You won’t want to rub these Buddha bellies. Opening at the Norton Simon Museum is “Divine Demons: Wrathful Deities of Buddhist Art,” a contrast to the smiling Buddhas and serene enlightened beings in the museum’s collection. These figures — many of them baring fangs, drinking blood, or wearing garlands of severed heads — represent the “demonic divine,” protectors of the Buddhist faith. There are 18 paintings, sculptures and ceremonial objects from the Norton Simon permanent collection in this intimate exhibition.
Museum is open every day except Tuesday, from noon to 6 p.m., and noon to 9 p.m. Fridays.
General admission, $8; Seniors, $4
411 W. Colorado Blvd.
(626) 796-4978
www.nortonsimon.org

  • FRIDAY and SATURDAY, 8 p.m.

Serendipity, Madera Design House, downtown L.A.

Serendipity (pictured) promises to be the least stuffy of garden parties, with live installations, aerial artists, dancers and stilt walkers. To boot, it’s a choose-your-own-adventure: Interact and write your night’s story with a collection of characters and creatures with whom to play. The open invitation comes with this curious caveat: “Once you purchase your tickets, you will receive information on location and dress code.” Oh, how we love a good mystery.
Admission: $30; two for $50. Cash bar.
Information and tickets: www.treetopproductions.org

  • SATURDAY (opening, on display through Nov. 15)

“A Rainbow in the Sky,” One Colorado Courtyard

Artist Daniel Buren returns to Pasadena with a large-scale site-specific art installation consisting of 2,268 colorful, striped flags suspended over the pedestrian square. The flags move with the breeze, casting thousands of moving shadows on the courtyard below.  Best of all, viewing the display is free.
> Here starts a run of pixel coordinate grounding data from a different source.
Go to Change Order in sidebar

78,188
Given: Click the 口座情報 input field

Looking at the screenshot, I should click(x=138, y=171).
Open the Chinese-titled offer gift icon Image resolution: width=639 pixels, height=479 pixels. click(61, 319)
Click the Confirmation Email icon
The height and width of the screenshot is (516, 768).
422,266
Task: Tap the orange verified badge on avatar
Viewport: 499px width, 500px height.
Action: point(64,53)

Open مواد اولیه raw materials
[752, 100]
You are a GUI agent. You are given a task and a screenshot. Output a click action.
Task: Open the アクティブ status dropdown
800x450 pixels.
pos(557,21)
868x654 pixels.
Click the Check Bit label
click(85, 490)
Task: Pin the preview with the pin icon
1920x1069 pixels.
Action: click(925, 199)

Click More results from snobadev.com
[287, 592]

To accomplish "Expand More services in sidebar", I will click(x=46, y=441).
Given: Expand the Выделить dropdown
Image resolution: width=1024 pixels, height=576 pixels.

Just show up.
Located between Fair Oaks, Colorado Boulevard, Union Street, and Delacey in Old Pasadena.
www.armoryarts.org

  • SATURDAY, 3-4 p.m.

Benny Chan talks about “TRAFFIC!”, Pasadena Museum of California Art

The museum hosts an artist talk with Benny Chan, who doesn’t photograph anything you’ve never seen in Southern California (got that?). He’s an architectural photographer who shoots airports, parking garages and, in his exhibit “Traffic,” aerial shots of rush-hour traffic. Chan designed a camera to capture gridlock especially for the series at the Pasadena Museum of California Art. His geometric compositions hint at the darker side of those constructions, like the loneliness of a laundromat or the chaos of our traffic system. Chan captures the beauty and monstrosity of curlicues in an interchange — in a way Google Earth never has.
490 E. Union Street
Free with admission.
(626) 568-3665, Ext. 17
www.pmcaonline.org

(Photos courtesy Treetop Productions/Serendipity)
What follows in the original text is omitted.